Stored items
┄┄┄┄┄┄┄┄┄┄
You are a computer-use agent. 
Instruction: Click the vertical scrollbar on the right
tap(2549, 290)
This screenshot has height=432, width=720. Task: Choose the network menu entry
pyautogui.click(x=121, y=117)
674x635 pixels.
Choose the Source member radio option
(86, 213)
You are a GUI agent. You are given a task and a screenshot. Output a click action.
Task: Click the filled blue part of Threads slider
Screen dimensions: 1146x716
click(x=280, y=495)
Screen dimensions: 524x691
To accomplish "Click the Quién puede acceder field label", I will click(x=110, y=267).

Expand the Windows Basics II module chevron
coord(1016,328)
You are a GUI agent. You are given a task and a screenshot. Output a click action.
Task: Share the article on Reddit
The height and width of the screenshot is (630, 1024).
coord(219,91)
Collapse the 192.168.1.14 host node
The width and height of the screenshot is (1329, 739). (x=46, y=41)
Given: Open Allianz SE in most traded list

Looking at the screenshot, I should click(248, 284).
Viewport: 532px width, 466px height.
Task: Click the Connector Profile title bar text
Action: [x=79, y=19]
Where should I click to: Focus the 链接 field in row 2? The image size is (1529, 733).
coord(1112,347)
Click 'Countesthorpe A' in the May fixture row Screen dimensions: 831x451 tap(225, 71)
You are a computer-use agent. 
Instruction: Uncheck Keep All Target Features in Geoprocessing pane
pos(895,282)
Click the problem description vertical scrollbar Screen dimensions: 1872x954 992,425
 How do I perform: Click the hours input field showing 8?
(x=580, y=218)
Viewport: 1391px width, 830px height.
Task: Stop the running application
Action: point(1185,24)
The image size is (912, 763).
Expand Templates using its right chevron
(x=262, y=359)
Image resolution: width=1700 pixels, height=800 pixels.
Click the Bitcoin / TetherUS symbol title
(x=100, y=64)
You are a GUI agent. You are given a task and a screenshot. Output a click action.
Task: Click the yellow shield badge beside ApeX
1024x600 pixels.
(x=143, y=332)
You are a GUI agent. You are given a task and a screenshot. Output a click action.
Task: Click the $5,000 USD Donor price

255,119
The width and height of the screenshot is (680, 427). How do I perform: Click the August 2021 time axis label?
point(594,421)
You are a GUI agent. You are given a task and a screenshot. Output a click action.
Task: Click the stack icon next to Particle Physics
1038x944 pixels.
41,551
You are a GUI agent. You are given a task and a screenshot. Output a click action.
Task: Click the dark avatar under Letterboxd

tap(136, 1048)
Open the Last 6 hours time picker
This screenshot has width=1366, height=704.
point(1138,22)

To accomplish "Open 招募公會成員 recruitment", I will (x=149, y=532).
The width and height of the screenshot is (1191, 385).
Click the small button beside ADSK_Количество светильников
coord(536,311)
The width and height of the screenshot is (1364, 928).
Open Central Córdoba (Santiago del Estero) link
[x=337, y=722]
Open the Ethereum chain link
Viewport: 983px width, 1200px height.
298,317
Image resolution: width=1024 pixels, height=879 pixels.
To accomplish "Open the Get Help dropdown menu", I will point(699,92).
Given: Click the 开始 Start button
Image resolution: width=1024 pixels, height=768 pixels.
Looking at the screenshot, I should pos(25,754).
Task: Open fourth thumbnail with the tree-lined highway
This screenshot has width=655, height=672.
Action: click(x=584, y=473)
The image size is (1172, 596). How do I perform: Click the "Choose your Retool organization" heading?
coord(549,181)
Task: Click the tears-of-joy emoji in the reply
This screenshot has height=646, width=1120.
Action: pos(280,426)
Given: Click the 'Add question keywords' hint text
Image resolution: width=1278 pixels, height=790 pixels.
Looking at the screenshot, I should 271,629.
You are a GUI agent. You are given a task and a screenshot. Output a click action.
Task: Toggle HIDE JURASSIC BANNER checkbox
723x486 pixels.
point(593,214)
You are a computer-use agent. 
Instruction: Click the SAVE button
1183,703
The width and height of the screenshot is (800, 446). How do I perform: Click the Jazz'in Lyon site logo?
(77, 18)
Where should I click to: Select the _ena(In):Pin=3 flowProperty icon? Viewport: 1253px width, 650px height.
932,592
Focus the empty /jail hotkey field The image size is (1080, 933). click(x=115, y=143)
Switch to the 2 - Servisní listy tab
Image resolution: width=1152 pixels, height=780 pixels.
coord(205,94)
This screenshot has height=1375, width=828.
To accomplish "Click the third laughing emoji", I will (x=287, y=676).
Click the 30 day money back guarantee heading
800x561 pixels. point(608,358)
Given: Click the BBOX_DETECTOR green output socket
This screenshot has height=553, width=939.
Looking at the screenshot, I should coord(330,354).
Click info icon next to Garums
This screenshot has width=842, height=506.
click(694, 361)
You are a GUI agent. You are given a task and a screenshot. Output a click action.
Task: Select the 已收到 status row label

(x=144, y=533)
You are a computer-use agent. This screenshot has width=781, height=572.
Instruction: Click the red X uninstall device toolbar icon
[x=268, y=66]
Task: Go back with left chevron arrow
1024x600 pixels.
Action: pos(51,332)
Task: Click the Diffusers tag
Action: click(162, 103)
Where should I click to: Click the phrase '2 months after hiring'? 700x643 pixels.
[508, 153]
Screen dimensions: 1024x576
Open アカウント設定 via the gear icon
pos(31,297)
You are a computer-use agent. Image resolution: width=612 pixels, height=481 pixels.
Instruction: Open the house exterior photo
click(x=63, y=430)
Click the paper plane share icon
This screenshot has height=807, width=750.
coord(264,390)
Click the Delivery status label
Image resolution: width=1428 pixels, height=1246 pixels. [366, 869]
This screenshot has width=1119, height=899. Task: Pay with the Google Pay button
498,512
┄┄┄┄┄┄┄┄┄┄
◆ What this task involves ◆
Report all lines of the data that include the word "accomplish".

◆ Answer area ◆
To accomplish "Click the Quién puede acceder field label", I will click(x=110, y=267).
To accomplish "Open 招募公會成員 recruitment", I will (x=149, y=532).
To accomplish "Open the Get Help dropdown menu", I will point(699,92).
To accomplish "Click the third laughing emoji", I will (x=287, y=676).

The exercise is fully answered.